Managing locally defined user IDs

The user IDs and roles for accessing restricted functions of the software container-based services in the IBM Z® Resource Discovery Data Service (ZRDDS) are maintained in the Keycloak authentication server instance that is configured as part of these services. The user IDs and roles are defined in the Keycloak realm that is named IzoaKeycloak.

Before you begin

Communication between the Discovery Agent and the ZRDDS software container and between the ZRDDS software containers and the ServiceNow app requires authentication with a user ID and password. This user ID must be associated with a non-administrative user role defined in the IzoaKeycloak security realm.

A single non-administrative user ID named piuser is generated in the IzoaKeycloak during the installation process. If you wish to create a different non-administrative user ID instead, perform the following steps.

About this task

The IzoaKeycloak realm contains the following predefined user roles and user IDs for use with the IBM Z Resource Discovery functions:
roles
  • admin for the administrative user (not required for ZRDDS-specific flows)
  • user for the non-administrative user
user IDs
  • piadmin (associated with the admin role)
  • piuser (associated with the user role)

The default password for each predefined user ID is changeme. Use the Keycloak administrative UI to change the default passwords and to establish password change policies that are compliant with the security requirements for your organization.

By default, every newly created user ID in the IzoaKeycloak realm is assigned to the user role.

For more information about how to manage users in the Keycloak Admin Console, see User management in the Keycloak documentation.

Procedure

To manage the user IDs, complete the following steps.

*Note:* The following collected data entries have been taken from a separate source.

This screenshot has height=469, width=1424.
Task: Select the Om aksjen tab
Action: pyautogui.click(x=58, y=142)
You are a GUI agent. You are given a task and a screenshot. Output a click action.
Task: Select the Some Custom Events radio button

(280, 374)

  1. Log in to the administrative console for the IzoaKeycloak security realm at https://hostname:gateway_port/secadmin.
    Provide the administrative username and password that is created during the initial setup. The default username is zoakcadmin, with the password changeme.
  2. In the Manage section, click Users to view the users in the realm.
  3. To add a user, edit a user, or unlock a user that is locked out due to failed login attempts, complete the following instructions, based on the action that you want to take.
    Action Instructions
    Add a user ID
    1. Click Add user. Enter the user name, and provide other information as appropriate.

      From the Required user actions field, you can take the following actions, for example: verify the email address, update the user profile, or update the password.

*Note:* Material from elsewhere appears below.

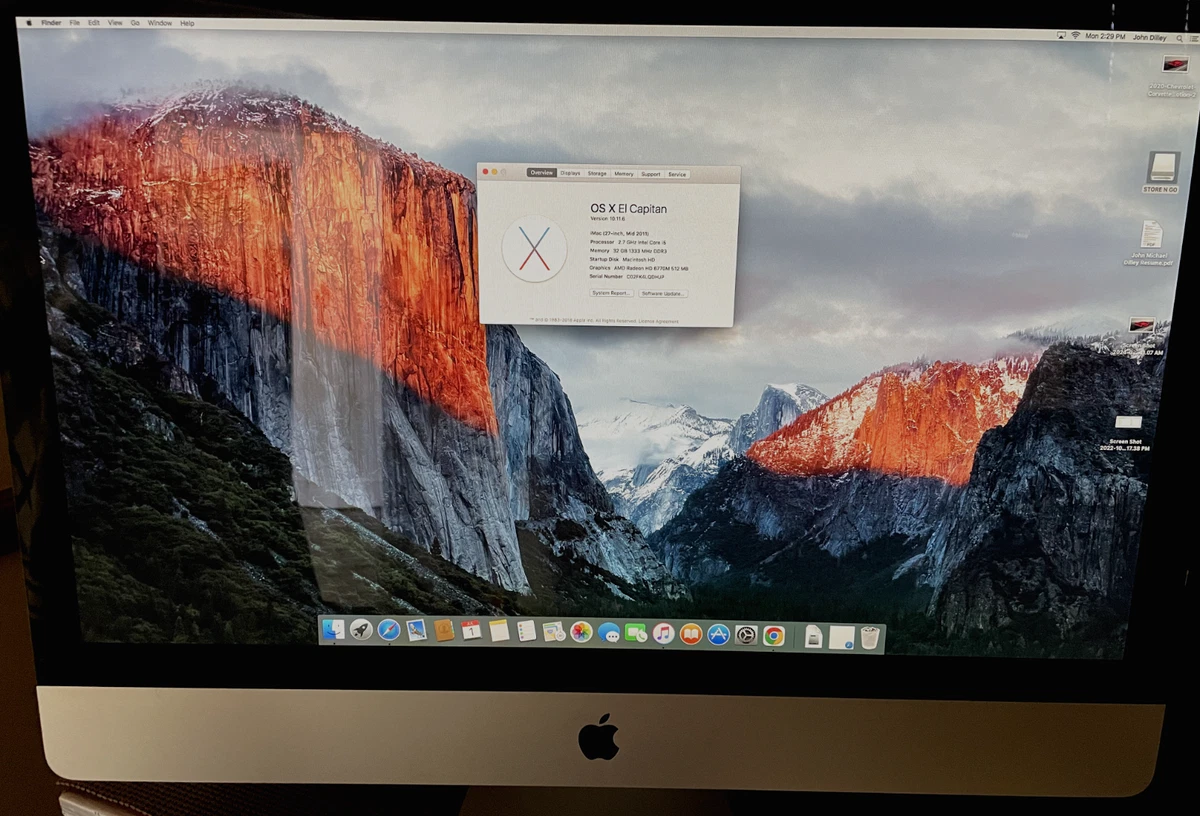Open the STORE N GO drive on the desktop
This screenshot has height=816, width=1200.
tap(1163, 168)
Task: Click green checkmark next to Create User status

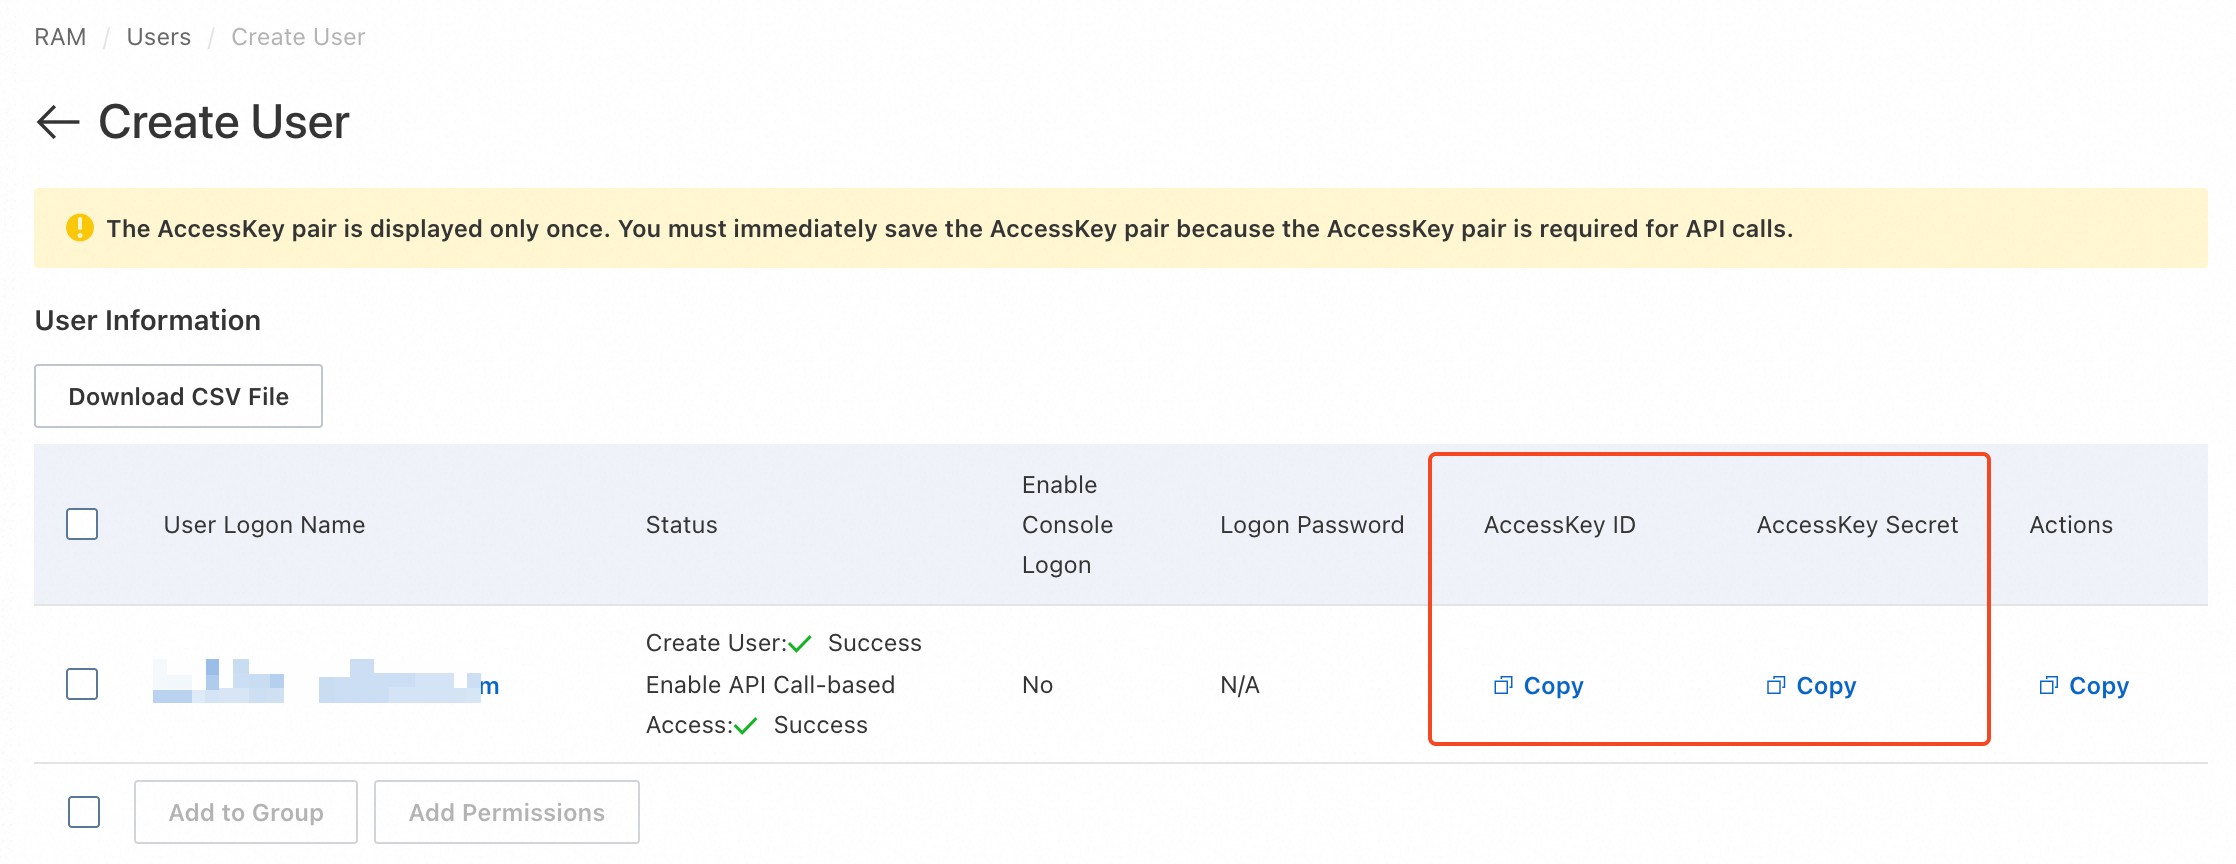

    2. In the Required user actions field, specify a number of actions that must be taken when the user ID logs in for the first time. Examples include: verify the email address, update the user profile, or update the password.
    3. To assign the user to a group (such as admin or basic_user), click Join Groups, select the checkbox for the relevant groups, and click Join.
    4. Click Create to create the user.
    5. Click Save to save the information about the user.
    Edit a user ID In the user list, click the user name that you want to edit, and update the resulting fields as appropriate.
    Unlock a user ID
    1. In the user list, click the user name that is locked out, and toggle the value of the Temporarily locked field to Off.
    2. To unlock users that are temporarily suspended, click Unlock users.
    Tip: Based on the initial lockout settings, a user is locked out in either of the following situations:
    • After three failed login attempts
    • After any two failed login attempts that occur faster than 1 second apart

    To change these lockout settings, the Keycloak administrator can go to Realm Settings > Brute Force Detection, and update the settings in the resulting window.